--- EXTRACTED INFORMATION ---
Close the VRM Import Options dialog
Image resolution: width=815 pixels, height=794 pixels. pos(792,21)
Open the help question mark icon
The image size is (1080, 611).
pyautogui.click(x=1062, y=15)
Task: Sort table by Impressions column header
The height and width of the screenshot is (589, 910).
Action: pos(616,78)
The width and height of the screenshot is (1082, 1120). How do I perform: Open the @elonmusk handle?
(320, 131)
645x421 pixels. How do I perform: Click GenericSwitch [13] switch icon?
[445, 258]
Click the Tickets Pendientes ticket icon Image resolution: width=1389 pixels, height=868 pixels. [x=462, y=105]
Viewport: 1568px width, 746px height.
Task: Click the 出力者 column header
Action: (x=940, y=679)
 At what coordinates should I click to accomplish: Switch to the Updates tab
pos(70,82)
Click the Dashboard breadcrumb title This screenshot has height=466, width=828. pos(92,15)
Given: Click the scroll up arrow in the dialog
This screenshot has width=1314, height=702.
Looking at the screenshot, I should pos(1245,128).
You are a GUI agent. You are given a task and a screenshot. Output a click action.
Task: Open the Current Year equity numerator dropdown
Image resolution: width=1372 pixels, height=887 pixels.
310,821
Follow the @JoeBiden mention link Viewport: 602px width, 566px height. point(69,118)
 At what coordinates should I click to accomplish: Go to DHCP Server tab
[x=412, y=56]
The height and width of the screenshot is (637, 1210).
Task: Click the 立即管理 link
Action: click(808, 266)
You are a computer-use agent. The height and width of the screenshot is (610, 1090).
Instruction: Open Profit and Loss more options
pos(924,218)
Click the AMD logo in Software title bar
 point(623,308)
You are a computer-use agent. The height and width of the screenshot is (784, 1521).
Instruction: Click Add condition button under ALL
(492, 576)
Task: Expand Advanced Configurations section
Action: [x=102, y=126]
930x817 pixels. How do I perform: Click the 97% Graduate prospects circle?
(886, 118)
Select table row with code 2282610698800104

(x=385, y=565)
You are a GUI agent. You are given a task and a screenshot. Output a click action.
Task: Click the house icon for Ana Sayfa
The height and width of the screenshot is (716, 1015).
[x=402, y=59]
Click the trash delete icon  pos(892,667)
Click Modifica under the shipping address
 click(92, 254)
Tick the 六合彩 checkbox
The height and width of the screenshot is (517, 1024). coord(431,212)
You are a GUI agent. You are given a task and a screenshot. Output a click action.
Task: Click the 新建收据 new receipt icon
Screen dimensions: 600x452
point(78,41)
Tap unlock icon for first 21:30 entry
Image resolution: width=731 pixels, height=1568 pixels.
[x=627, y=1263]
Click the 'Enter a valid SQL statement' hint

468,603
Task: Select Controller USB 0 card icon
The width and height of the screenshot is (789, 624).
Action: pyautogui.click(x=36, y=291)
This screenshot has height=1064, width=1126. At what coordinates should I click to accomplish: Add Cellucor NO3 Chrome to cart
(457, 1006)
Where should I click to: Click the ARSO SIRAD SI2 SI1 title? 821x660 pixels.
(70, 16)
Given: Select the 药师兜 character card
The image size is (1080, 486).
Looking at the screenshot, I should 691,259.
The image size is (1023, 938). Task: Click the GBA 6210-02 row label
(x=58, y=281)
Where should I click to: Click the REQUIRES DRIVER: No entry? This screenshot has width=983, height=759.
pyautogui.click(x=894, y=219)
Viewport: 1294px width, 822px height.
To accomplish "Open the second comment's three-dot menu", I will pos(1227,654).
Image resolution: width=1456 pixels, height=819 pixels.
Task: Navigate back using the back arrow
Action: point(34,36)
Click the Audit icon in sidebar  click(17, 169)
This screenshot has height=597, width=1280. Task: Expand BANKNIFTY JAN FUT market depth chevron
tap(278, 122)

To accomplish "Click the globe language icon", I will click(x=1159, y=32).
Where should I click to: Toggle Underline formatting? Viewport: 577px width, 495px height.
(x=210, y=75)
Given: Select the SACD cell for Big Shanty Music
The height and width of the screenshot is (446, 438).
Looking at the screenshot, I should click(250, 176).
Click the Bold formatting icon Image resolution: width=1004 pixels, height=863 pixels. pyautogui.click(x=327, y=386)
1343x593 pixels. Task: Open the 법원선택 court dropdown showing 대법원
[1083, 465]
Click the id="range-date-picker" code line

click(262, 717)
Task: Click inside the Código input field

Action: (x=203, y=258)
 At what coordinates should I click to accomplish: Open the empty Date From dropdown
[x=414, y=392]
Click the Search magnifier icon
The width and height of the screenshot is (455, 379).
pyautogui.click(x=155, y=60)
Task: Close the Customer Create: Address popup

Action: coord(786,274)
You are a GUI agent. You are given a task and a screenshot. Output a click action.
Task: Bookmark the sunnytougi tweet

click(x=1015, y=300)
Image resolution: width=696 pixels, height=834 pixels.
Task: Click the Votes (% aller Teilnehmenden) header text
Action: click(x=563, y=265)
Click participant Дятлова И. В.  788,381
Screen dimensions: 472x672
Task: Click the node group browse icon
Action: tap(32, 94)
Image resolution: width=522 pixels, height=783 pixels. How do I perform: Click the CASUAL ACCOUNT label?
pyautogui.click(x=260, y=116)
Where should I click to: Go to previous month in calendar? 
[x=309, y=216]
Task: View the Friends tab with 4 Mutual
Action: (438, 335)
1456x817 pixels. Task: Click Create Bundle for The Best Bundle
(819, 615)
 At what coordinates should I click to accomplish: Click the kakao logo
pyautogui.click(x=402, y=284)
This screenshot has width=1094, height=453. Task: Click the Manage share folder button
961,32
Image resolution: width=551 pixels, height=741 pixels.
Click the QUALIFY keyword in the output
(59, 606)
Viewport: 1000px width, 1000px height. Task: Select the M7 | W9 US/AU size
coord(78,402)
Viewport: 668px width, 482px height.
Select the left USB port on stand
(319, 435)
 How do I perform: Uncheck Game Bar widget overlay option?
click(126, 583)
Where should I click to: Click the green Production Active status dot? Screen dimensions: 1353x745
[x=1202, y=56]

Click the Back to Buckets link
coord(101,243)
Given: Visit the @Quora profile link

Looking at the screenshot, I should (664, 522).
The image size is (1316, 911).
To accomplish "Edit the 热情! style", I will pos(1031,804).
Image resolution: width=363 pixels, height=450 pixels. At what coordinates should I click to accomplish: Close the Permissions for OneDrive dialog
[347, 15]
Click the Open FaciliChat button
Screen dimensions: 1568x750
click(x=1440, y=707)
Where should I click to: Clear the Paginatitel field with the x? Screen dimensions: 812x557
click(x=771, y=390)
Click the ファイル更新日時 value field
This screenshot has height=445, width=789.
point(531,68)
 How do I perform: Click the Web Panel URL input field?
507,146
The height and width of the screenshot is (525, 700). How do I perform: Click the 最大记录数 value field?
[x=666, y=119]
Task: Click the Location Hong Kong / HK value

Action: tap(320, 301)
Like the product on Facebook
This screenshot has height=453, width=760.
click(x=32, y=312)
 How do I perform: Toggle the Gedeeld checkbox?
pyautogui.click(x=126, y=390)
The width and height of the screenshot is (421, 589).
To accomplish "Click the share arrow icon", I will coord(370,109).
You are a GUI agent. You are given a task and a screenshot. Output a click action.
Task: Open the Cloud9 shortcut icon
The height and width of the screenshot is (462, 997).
---
### [WHAT TO DO]
Reproduce exactly the stretch of the material above that starts at the line with "Click the Tickets" and ends at the line with "Given: Click the", both included, and nothing else.

### [RESULT BELOW]
Click the Tickets Pendientes ticket icon Image resolution: width=1389 pixels, height=868 pixels. [x=462, y=105]
Viewport: 1568px width, 746px height.
Task: Click the 出力者 column header
Action: (x=940, y=679)
 At what coordinates should I click to accomplish: Switch to the Updates tab
pos(70,82)
Click the Dashboard breadcrumb title This screenshot has height=466, width=828. pos(92,15)
Given: Click the scroll up arrow in the dialog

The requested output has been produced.